Collected data:
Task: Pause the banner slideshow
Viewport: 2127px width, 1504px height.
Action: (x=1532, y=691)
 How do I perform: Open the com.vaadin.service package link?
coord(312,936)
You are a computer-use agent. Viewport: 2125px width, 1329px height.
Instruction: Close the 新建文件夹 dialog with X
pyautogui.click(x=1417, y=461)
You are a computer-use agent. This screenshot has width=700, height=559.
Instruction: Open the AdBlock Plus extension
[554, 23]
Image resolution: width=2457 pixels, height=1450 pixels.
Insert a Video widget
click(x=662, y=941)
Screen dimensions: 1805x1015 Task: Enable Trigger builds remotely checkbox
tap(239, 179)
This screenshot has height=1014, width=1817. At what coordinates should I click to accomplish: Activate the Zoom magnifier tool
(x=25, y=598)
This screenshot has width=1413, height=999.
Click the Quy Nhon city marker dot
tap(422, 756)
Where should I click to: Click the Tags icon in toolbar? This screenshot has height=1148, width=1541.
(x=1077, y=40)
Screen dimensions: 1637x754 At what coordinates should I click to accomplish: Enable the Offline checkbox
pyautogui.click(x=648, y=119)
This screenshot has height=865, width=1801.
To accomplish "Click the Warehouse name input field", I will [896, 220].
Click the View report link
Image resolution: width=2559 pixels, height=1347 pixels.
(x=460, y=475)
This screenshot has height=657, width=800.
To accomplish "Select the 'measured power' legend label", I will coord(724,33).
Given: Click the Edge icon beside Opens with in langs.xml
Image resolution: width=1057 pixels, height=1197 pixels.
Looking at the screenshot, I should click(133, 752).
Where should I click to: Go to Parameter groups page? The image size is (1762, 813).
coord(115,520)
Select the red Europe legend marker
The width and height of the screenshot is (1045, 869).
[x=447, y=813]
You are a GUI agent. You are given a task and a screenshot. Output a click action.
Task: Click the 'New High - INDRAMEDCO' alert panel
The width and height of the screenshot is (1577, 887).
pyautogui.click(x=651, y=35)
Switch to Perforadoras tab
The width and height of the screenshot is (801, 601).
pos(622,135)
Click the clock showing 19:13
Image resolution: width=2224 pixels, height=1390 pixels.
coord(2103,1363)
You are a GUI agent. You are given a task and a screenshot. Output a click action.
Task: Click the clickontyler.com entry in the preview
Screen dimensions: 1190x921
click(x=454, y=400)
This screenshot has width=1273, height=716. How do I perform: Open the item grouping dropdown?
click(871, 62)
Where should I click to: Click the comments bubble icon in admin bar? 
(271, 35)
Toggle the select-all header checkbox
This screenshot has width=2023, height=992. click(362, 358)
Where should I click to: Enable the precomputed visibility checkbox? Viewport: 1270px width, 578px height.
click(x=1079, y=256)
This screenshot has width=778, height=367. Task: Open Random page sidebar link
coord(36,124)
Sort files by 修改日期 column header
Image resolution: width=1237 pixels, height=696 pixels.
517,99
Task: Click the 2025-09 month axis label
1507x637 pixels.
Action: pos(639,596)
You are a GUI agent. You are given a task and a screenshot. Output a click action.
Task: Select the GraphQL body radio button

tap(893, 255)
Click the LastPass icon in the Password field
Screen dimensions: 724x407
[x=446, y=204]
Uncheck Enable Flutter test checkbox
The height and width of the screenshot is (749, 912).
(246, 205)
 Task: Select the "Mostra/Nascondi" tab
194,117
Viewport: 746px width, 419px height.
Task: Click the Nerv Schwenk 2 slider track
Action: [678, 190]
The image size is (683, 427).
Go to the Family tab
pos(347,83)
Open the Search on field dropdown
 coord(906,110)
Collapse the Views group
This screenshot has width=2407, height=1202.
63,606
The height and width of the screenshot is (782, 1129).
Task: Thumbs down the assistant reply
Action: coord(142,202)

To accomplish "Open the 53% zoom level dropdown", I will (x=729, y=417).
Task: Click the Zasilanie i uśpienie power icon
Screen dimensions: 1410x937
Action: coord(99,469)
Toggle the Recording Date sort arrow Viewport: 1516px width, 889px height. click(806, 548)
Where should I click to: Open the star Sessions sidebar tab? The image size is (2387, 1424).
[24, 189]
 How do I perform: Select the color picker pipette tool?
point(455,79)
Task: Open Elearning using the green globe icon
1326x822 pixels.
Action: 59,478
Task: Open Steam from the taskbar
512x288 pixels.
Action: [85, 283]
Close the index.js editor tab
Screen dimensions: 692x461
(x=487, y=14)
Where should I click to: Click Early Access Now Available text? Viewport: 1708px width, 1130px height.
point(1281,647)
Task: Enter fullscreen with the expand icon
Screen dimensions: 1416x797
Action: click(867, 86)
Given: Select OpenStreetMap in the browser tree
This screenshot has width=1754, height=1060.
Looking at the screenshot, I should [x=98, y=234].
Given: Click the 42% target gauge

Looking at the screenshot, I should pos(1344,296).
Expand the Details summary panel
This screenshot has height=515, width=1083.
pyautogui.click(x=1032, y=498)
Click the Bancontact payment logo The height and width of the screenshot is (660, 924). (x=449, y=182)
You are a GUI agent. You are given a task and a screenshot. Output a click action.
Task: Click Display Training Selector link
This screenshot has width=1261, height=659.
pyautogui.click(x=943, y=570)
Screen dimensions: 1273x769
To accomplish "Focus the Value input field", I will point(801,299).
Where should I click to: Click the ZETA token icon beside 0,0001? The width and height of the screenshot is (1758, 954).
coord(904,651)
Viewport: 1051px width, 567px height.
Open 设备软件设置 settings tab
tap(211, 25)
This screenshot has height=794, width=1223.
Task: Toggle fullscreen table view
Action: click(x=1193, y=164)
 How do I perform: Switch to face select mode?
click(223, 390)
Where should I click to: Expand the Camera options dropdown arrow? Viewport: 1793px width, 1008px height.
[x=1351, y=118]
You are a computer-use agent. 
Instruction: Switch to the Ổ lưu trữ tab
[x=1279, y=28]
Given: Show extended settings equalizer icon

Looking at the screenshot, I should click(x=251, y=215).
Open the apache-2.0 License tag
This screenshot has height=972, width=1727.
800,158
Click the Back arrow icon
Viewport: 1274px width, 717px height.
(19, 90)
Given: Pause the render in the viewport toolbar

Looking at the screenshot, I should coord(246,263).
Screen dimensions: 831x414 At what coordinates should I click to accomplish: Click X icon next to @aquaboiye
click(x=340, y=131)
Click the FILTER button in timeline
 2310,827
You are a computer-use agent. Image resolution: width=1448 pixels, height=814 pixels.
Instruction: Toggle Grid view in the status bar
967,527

* Aim of the task *
Take the entries above and repeat them. Alter nothing.

* Your solution *
Task: Pause the banner slideshow
Viewport: 2127px width, 1504px height.
Action: (x=1532, y=691)
 How do I perform: Open the com.vaadin.service package link?
coord(312,936)
You are a computer-use agent. Viewport: 2125px width, 1329px height.
Instruction: Close the 新建文件夹 dialog with X
pyautogui.click(x=1417, y=461)
You are a computer-use agent. This screenshot has width=700, height=559.
Instruction: Open the AdBlock Plus extension
[554, 23]
Image resolution: width=2457 pixels, height=1450 pixels.
Insert a Video widget
click(x=662, y=941)
Screen dimensions: 1805x1015 Task: Enable Trigger builds remotely checkbox
tap(239, 179)
This screenshot has height=1014, width=1817. At what coordinates should I click to accomplish: Activate the Zoom magnifier tool
(x=25, y=598)
This screenshot has width=1413, height=999.
Click the Quy Nhon city marker dot
tap(422, 756)
Where should I click to: Click the Tags icon in toolbar? This screenshot has height=1148, width=1541.
(x=1077, y=40)
Screen dimensions: 1637x754 At what coordinates should I click to accomplish: Enable the Offline checkbox
pyautogui.click(x=648, y=119)
This screenshot has height=865, width=1801.
To accomplish "Click the Warehouse name input field", I will [896, 220].
Click the View report link
Image resolution: width=2559 pixels, height=1347 pixels.
(x=460, y=475)
This screenshot has height=657, width=800.
To accomplish "Select the 'measured power' legend label", I will coord(724,33).
Given: Click the Edge icon beside Opens with in langs.xml
Image resolution: width=1057 pixels, height=1197 pixels.
Looking at the screenshot, I should click(133, 752).
Where should I click to: Go to Parameter groups page? The image size is (1762, 813).
coord(115,520)
Select the red Europe legend marker
The width and height of the screenshot is (1045, 869).
[x=447, y=813]
You are a GUI agent. You are given a task and a screenshot. Output a click action.
Task: Click the 'New High - INDRAMEDCO' alert panel
The width and height of the screenshot is (1577, 887).
pyautogui.click(x=651, y=35)
Switch to Perforadoras tab
The width and height of the screenshot is (801, 601).
pos(622,135)
Click the clock showing 19:13
Image resolution: width=2224 pixels, height=1390 pixels.
coord(2103,1363)
You are a GUI agent. You are given a task and a screenshot. Output a click action.
Task: Click the clickontyler.com entry in the preview
Screen dimensions: 1190x921
click(x=454, y=400)
This screenshot has width=1273, height=716. How do I perform: Open the item grouping dropdown?
click(871, 62)
Where should I click to: Click the comments bubble icon in admin bar? 
(271, 35)
Toggle the select-all header checkbox
This screenshot has width=2023, height=992. click(362, 358)
Where should I click to: Enable the precomputed visibility checkbox? Viewport: 1270px width, 578px height.
click(x=1079, y=256)
This screenshot has width=778, height=367. Task: Open Random page sidebar link
coord(36,124)
Sort files by 修改日期 column header
Image resolution: width=1237 pixels, height=696 pixels.
517,99
Task: Click the 2025-09 month axis label
1507x637 pixels.
Action: pos(639,596)
You are a GUI agent. You are given a task and a screenshot. Output a click action.
Task: Select the GraphQL body radio button

tap(893, 255)
Click the LastPass icon in the Password field
Screen dimensions: 724x407
[x=446, y=204]
Uncheck Enable Flutter test checkbox
The height and width of the screenshot is (749, 912).
(246, 205)
 Task: Select the "Mostra/Nascondi" tab
194,117
Viewport: 746px width, 419px height.
Task: Click the Nerv Schwenk 2 slider track
Action: [678, 190]
The image size is (683, 427).
Go to the Family tab
pos(347,83)
Open the Search on field dropdown
 coord(906,110)
Collapse the Views group
This screenshot has width=2407, height=1202.
63,606
The height and width of the screenshot is (782, 1129).
Task: Thumbs down the assistant reply
Action: coord(142,202)

To accomplish "Open the 53% zoom level dropdown", I will (x=729, y=417).
Task: Click the Zasilanie i uśpienie power icon
Screen dimensions: 1410x937
Action: coord(99,469)
Toggle the Recording Date sort arrow Viewport: 1516px width, 889px height. click(806, 548)
Where should I click to: Open the star Sessions sidebar tab? The image size is (2387, 1424).
[24, 189]
 How do I perform: Select the color picker pipette tool?
point(455,79)
Task: Open Elearning using the green globe icon
1326x822 pixels.
Action: 59,478
Task: Open Steam from the taskbar
512x288 pixels.
Action: [85, 283]
Close the index.js editor tab
Screen dimensions: 692x461
(x=487, y=14)
Where should I click to: Click Early Access Now Available text? Viewport: 1708px width, 1130px height.
point(1281,647)
Task: Enter fullscreen with the expand icon
Screen dimensions: 1416x797
Action: click(867, 86)
Given: Select OpenStreetMap in the browser tree
This screenshot has width=1754, height=1060.
Looking at the screenshot, I should [x=98, y=234].
Given: Click the 42% target gauge

Looking at the screenshot, I should pos(1344,296).
Expand the Details summary panel
This screenshot has height=515, width=1083.
pyautogui.click(x=1032, y=498)
Click the Bancontact payment logo The height and width of the screenshot is (660, 924). (x=449, y=182)
You are a GUI agent. You are given a task and a screenshot. Output a click action.
Task: Click Display Training Selector link
This screenshot has width=1261, height=659.
pyautogui.click(x=943, y=570)
Screen dimensions: 1273x769
To accomplish "Focus the Value input field", I will point(801,299).
Where should I click to: Click the ZETA token icon beside 0,0001? The width and height of the screenshot is (1758, 954).
coord(904,651)
Viewport: 1051px width, 567px height.
Open 设备软件设置 settings tab
tap(211, 25)
This screenshot has height=794, width=1223.
Task: Toggle fullscreen table view
Action: click(x=1193, y=164)
 How do I perform: Switch to face select mode?
click(223, 390)
Where should I click to: Expand the Camera options dropdown arrow? Viewport: 1793px width, 1008px height.
[x=1351, y=118]
You are a computer-use agent. 
Instruction: Switch to the Ổ lưu trữ tab
[x=1279, y=28]
Given: Show extended settings equalizer icon

Looking at the screenshot, I should click(x=251, y=215).
Open the apache-2.0 License tag
This screenshot has height=972, width=1727.
800,158
Click the Back arrow icon
Viewport: 1274px width, 717px height.
(19, 90)
Given: Pause the render in the viewport toolbar

Looking at the screenshot, I should coord(246,263).
Screen dimensions: 831x414 At what coordinates should I click to accomplish: Click X icon next to @aquaboiye
click(x=340, y=131)
Click the FILTER button in timeline
 2310,827
You are a computer-use agent. Image resolution: width=1448 pixels, height=814 pixels.
Instruction: Toggle Grid view in the status bar
967,527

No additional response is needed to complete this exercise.